Он на секунду нахмурился.

Но тут же опять улыбнулся.

– Степи проносились, как во сне.

– Она сидела одна в высокой траве, думая: «Как можно быть такой красивой?»

Ее саму зачаровывала пленительная линия подбородка и щек, мягко загибающаяся к мочке уха. Она понимала все удовольствие, которое зеркала дарят красивым. Ей не было чуждо тщеславие. В борделе они с другими девицами беспрерывно прихорашивались и наряжались, обмениваясь дурацкими комплиментами и завистливыми взглядами. Красота, может, и была средством их порабощения, но это было их единственное богатство, и они добивались ее, как пьяницы – вина и ликера. Отнимите ее, и люди станут высоко ценить свои горести. Если только не винить в них весь мир.

– Я знаю, что ты делаешь, – прошептала она существу по имени Сома.

– И что же я делаю?

Есть разные виды уверенности. Одна облачается в обноски, подобно Соме. И это существо погрязло в скверне глубже Мимары – мысль, которая никак не пришла бы ей в голову до встречи с ним здесь, вдали от остальных. Особенно лицо и шея, где вся кожа была покрыта пятнами и остатками еды…

Ее кожа.

– Подмена, – говорит она. – Шпионы Консульта, как правило, начинают работу со слуги или раба – того, кто позволяет им рассмотреть свою цель, познать манеры, голос и характер. И после тщательного изучения они начинают преображаться, принимая форму этого человека: лепить плоть, отливать кости, чтобы подготовиться к последующему убийству и замещению цели.

Существо приняло почти такой же истощенный вид, как и все идущие.

– Твой отец говорил тебе об этом?

– Да.

И растущий изгиб живота…

– Думаешь, я делаю вот это?

– А что еще ты можешь делать? – с внезапной резкостью спросила она.

Она покажет ему… красоту.

– Являешь свою красоту, – ответило существо.

– Нет, Сома. Не играй со мной в эти игры. Ты не можешь пропустить через себя ничто человеческое, потому что у тебя нет души. Ты не настоящий.

– Но я говорю. Как бы я мог говорить, не имея души?

– Попугаи тоже говорят. Ты просто очень способный попугай.

– Боюсь, что представляю из себя гораздо больше.

– Могу даже доказать это тебе.

– Сейчас?

Теперь она играет в игру, в которой задает много острых вопросов, решающих их судьбу. Каждую ночь она повторяет их, но почему-то теперь они кажутся… неуместными. Пожалуй, даже абсурдными, надуманными, оторванными от реальности, такими, которые задают заплывшие жиром жрецы голодным детям.

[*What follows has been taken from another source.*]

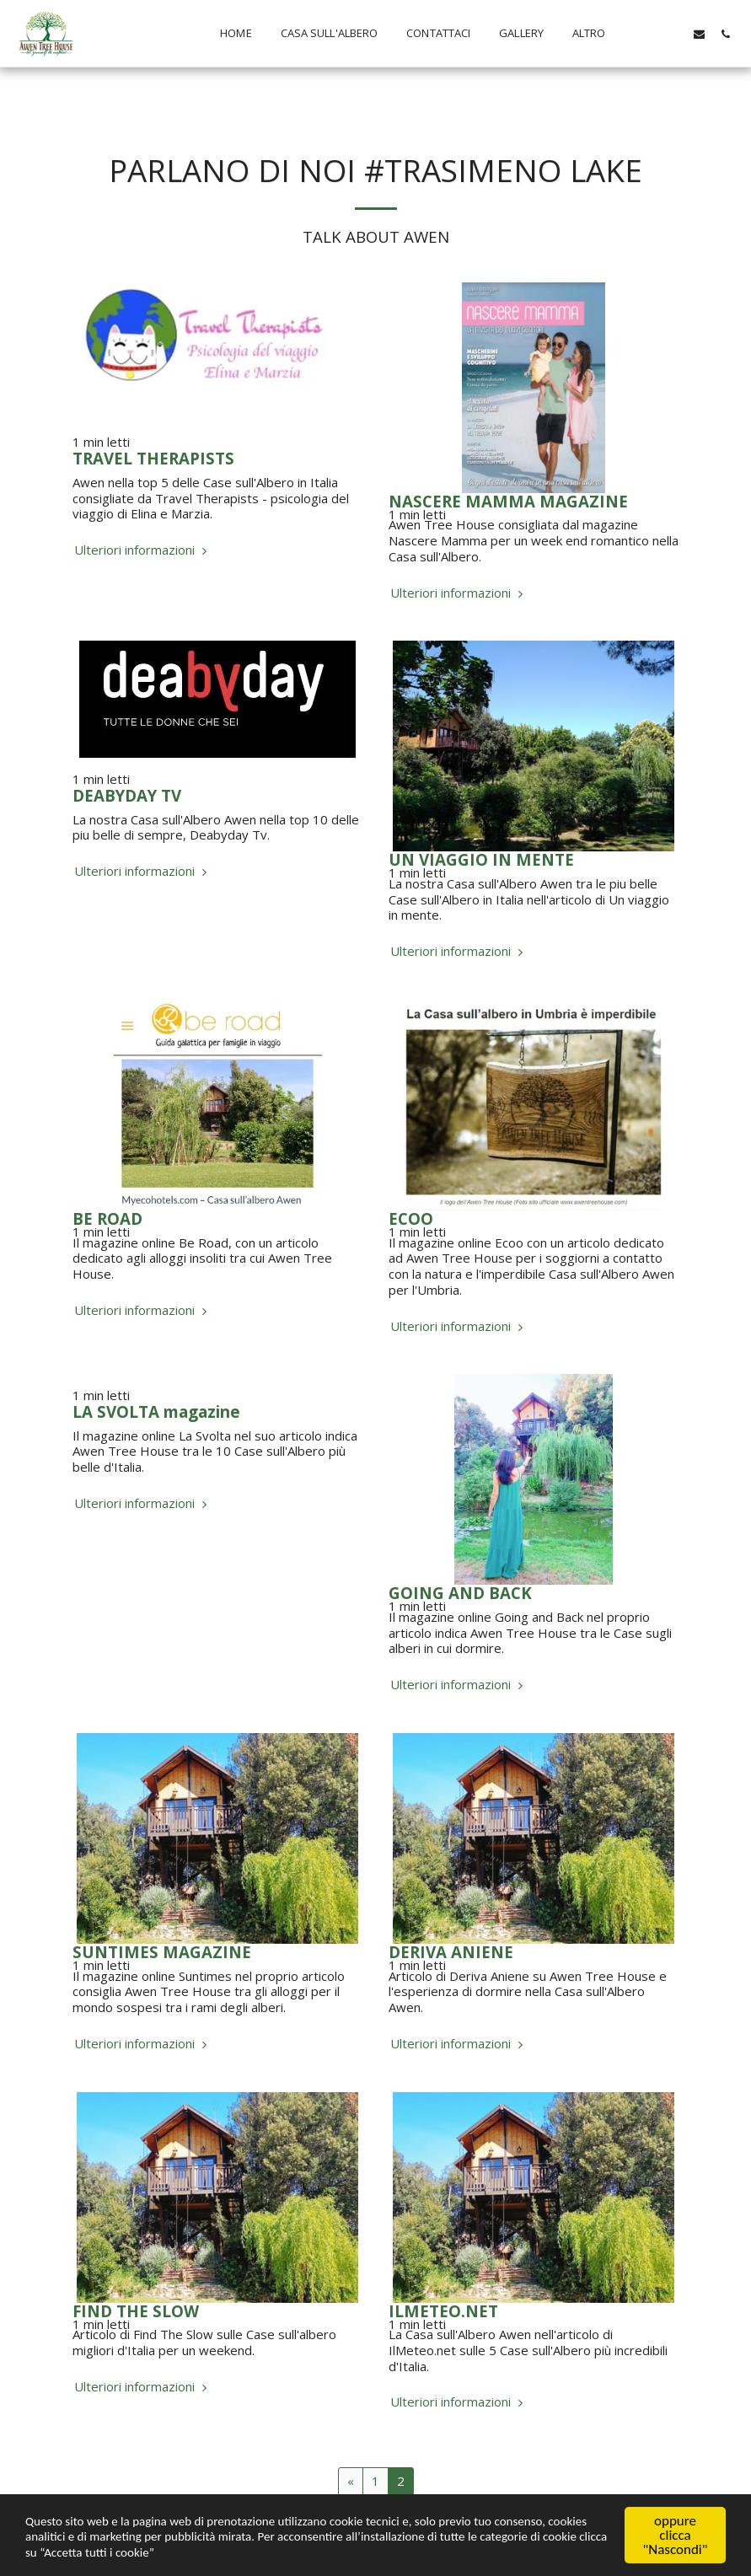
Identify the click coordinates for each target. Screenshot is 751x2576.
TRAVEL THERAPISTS (153, 458)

Даже ключевой вопрос, только подумаешь о нем, как тело наливается свинцом от нежелания его задавать…

И все-таки нужно спросить, растормошить и потребовать ответа на неосторожные слова: «Что ты имел в виду, когда говорил, что Нелюдь пытается нас убить?»

Но Мимара не в силах.

И оно ведет себя соответствующе, избегая всякого проявления беспокойства.

Чтобы играть в игру с убийцами нечеловеческого происхождения.

– С тобой говорит человек, – начинает она с лукавой улыбкой. – Не верь ни единому моему слову, потому что я лгунья.

Она делает паузу, дожидаясь, пока звуки слов не стихнут в воздухе.

– Скажи мне, в чем здесь парадокс?

– В том, что странно обманщику говорить такое.

Этот ответ порождает маленькую вспышку ликования. В высшей степени удивительно быть свидетелем того, что изучал только абстрактно, а теперь видишь наяву, что дает очередное доказательство божественного происхождения отчима. Перед глазами у Мимары маячит ясное лицо аспект-императора, который говорит с ласковой улыбкой: «Помни, Мимара… Если боишься, просто задай этот вопрос…»

До встречи с ней у существа и вправду не было никакой души. Но весь ужас состоит в том, что это был… фарс.

– Вот мое доказательство.

– Как же ты докажешь?

Она чувствует, что притворяется кипящей водой, несмотря на то, что огонь давно погас, и все за столом поднимают холодные, как камень, чаши, причмокивают губами, изливая потоки благодарности за то, как чай согревает их души, а сами в это время вздрагивают от холода, наполняющего их внутренности.

– Парадокс может существовать только в душе, – объясняет она. – Поскольку истинное значение парадокса от тебя ускользает, ты можешь уловить смысл лишь непарадоксальных вещей. В данном случае, странных. Только душа способна постичь противоречивые истины.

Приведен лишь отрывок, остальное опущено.